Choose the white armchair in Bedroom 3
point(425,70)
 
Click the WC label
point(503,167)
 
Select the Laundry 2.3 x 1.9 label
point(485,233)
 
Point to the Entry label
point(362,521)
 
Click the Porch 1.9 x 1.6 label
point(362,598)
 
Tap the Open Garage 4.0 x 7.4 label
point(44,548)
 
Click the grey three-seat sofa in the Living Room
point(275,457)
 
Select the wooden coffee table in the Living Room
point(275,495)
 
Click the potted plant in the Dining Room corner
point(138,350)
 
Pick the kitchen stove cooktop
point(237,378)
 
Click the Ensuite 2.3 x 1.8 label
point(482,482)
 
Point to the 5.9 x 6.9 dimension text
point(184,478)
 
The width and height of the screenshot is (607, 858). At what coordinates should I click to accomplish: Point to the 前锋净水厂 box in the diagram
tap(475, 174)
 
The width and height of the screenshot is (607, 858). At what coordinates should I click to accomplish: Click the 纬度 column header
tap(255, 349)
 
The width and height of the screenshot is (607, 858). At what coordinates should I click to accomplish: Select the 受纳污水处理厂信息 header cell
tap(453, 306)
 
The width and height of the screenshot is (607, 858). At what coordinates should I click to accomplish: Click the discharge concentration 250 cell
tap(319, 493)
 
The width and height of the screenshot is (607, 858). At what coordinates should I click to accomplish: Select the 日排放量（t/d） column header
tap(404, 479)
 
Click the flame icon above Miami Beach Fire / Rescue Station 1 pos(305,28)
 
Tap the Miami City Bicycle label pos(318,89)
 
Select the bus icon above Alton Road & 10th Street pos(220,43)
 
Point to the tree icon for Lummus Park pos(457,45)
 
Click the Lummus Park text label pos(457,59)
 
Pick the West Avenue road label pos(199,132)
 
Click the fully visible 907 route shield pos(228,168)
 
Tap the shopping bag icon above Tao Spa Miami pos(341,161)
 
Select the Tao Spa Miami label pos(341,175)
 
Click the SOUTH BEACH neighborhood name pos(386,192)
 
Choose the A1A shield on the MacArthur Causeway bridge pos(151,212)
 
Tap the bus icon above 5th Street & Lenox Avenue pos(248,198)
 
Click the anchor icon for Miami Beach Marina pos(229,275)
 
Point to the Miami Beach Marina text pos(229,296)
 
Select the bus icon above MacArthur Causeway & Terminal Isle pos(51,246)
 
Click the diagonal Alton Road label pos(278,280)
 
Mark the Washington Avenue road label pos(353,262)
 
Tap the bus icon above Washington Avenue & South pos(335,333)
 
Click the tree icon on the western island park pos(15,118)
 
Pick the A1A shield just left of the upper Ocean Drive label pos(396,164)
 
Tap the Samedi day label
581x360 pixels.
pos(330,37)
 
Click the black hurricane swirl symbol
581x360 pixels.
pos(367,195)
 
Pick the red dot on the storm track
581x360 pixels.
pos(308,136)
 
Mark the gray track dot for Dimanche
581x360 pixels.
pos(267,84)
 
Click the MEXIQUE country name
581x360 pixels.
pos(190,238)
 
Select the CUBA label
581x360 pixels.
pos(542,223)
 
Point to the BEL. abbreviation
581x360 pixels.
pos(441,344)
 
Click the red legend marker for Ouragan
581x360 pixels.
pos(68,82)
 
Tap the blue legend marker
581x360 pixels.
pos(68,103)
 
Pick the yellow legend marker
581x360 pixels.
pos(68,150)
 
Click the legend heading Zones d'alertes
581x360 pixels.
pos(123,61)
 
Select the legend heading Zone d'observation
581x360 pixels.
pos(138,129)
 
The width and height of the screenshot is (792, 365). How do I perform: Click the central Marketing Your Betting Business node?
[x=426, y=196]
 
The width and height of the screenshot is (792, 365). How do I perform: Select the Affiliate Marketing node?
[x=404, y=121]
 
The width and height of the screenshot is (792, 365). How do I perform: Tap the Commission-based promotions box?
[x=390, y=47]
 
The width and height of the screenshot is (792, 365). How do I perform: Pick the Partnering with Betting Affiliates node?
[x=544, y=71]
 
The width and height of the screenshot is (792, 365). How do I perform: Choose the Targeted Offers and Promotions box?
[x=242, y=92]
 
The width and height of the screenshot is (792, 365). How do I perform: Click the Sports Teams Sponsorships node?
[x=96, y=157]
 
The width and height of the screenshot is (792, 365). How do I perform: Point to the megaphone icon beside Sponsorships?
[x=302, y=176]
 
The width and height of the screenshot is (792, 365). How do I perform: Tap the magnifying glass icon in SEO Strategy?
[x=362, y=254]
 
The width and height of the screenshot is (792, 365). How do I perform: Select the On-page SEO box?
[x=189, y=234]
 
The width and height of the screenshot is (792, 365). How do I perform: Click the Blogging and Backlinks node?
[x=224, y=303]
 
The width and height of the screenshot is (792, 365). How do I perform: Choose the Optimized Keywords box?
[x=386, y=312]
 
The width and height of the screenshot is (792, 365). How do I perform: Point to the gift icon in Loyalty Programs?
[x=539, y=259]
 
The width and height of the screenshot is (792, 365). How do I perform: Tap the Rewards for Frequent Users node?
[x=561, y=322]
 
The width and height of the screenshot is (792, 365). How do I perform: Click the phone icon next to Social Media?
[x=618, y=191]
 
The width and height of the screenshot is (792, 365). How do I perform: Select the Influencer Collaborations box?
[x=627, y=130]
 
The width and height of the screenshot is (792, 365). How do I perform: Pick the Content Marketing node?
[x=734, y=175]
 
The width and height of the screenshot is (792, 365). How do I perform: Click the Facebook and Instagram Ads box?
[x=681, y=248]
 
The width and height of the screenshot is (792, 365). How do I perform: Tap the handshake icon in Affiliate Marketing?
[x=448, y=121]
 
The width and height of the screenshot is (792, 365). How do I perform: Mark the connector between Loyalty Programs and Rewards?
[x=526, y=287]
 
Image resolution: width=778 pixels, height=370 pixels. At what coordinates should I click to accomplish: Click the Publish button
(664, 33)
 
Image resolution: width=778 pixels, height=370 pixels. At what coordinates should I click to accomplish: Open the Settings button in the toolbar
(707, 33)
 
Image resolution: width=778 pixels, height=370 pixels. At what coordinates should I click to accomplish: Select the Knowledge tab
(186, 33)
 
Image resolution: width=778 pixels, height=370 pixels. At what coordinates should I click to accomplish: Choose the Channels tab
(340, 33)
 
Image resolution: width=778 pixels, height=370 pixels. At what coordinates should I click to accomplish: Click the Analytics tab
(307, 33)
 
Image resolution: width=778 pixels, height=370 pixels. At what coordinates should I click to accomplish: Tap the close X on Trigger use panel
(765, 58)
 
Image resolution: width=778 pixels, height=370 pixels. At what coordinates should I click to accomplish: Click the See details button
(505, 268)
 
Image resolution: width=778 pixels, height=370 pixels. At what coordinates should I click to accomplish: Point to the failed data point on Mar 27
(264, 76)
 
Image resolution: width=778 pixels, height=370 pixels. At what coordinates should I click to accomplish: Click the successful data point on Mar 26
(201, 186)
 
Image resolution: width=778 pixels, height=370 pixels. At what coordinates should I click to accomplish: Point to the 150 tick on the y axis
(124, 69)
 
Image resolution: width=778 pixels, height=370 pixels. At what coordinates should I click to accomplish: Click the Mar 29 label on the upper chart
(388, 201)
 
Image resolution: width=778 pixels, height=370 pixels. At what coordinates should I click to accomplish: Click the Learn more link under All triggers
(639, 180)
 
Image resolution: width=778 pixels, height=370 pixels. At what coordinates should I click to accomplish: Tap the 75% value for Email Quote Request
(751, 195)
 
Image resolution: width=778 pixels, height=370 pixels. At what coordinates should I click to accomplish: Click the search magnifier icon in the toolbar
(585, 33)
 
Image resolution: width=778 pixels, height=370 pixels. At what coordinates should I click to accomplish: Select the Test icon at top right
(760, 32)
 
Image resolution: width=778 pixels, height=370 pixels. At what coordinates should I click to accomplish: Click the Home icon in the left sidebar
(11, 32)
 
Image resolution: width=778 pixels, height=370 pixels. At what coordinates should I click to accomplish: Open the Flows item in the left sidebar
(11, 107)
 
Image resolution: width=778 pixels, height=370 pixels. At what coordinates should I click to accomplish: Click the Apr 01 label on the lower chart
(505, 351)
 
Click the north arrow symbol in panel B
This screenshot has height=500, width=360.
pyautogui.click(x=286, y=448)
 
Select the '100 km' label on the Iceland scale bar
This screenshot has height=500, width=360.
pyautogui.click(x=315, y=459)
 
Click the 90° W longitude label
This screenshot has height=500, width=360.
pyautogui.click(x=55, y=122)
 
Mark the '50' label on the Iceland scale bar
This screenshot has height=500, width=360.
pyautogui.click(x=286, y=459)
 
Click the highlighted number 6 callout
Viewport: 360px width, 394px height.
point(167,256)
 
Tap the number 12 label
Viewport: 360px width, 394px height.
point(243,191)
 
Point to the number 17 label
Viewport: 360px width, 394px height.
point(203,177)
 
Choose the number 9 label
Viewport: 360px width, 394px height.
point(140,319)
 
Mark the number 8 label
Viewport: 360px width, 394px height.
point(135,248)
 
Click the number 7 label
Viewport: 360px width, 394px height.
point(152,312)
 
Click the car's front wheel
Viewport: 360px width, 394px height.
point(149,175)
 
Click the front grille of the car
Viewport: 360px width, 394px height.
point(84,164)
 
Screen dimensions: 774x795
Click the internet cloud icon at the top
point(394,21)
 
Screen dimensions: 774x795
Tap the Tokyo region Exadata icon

---*---

> _Goal of the exercise_
Please edit the items from the line with "Select the wooden" up to and including the line with "point(482,482)", replacing "coffee table" with "side table" and leaving everything else unchanged. Give only those lines.

> _Task solution_
Select the wooden side table in the Living Room
point(275,495)
 
Click the potted plant in the Dining Room corner
point(138,350)
 
Pick the kitchen stove cooktop
point(237,378)
 
Click the Ensuite 2.3 x 1.8 label
point(482,482)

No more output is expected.